[Stored data entries]
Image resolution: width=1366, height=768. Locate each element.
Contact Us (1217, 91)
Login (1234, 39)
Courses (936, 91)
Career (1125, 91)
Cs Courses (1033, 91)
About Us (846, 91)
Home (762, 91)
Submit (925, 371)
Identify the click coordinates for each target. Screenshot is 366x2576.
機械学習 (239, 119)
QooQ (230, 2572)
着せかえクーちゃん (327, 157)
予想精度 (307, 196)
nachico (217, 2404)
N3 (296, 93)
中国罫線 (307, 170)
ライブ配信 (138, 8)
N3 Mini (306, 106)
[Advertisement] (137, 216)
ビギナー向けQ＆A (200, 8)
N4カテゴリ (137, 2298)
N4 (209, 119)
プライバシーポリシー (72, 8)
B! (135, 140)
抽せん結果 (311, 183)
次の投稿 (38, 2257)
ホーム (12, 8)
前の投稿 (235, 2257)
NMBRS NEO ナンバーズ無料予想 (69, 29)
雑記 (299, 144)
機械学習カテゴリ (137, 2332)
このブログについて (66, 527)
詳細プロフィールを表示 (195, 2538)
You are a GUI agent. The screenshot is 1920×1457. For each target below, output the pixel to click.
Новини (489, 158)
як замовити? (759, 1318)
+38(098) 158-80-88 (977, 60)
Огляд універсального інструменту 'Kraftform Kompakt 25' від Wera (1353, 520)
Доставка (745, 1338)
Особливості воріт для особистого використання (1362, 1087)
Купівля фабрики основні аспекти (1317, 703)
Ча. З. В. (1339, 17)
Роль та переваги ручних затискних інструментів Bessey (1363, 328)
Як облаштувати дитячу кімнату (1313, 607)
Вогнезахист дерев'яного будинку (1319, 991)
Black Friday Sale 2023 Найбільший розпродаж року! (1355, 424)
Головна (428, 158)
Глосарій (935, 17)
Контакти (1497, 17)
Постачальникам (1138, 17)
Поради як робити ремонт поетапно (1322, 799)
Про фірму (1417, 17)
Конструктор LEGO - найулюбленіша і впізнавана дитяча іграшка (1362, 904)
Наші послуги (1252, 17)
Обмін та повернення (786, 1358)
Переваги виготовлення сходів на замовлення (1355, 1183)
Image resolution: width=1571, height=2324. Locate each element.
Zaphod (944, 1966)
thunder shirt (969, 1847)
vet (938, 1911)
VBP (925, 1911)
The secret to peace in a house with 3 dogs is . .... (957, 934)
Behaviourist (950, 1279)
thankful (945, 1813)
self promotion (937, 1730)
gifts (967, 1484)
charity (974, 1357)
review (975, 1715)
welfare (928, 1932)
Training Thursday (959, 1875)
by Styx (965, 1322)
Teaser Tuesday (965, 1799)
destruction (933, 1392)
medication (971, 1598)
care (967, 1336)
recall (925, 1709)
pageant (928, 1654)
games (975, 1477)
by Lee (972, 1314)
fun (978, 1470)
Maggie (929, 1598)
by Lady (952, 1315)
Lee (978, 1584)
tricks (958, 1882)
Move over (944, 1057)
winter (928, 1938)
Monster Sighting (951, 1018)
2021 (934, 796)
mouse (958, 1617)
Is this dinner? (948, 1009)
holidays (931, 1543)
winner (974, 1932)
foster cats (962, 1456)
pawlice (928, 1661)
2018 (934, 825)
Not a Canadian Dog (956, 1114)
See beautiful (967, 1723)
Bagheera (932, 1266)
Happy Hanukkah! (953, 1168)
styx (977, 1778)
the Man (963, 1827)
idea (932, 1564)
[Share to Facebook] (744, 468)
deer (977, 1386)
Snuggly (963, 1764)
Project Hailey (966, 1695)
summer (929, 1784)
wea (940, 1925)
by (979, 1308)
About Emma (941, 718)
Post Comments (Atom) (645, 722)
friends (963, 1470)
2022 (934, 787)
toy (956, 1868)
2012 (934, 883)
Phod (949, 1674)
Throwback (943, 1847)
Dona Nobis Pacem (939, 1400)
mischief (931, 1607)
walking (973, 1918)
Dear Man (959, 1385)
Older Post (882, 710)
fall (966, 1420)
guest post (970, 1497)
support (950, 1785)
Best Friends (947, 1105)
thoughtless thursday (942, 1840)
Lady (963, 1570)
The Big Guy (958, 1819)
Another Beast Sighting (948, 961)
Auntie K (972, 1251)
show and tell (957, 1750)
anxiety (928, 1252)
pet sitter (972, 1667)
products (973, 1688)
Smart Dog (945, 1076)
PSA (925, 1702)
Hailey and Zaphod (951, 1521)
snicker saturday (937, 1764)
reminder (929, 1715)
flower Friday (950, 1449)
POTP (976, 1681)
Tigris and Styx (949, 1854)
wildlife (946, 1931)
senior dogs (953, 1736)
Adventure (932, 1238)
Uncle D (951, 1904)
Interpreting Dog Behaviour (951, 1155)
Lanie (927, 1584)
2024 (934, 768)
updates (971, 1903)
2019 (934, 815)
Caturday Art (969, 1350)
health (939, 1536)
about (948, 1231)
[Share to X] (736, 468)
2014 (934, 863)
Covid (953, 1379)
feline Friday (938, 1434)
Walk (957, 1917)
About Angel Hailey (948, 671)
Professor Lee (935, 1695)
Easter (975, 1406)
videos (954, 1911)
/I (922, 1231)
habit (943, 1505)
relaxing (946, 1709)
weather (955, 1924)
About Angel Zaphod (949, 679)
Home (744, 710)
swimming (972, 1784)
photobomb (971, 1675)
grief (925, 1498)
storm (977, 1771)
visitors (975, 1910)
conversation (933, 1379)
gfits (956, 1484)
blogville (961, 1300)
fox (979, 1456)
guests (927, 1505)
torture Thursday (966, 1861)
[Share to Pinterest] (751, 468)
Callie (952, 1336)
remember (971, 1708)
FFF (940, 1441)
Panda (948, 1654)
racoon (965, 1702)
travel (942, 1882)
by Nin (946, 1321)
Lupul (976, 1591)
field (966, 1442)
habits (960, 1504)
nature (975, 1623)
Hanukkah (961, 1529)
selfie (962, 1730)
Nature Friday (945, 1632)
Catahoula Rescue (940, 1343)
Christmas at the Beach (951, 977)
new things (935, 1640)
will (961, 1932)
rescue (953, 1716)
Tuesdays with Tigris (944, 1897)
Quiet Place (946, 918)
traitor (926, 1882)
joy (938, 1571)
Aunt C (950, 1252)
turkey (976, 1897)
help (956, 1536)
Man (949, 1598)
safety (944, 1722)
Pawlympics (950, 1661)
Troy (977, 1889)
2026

### Work order
Return, from the data, each line that has the word "Angel" in it.

### Solved exercise
About Angel Hailey (948, 671)
About Angel Zaphod (949, 679)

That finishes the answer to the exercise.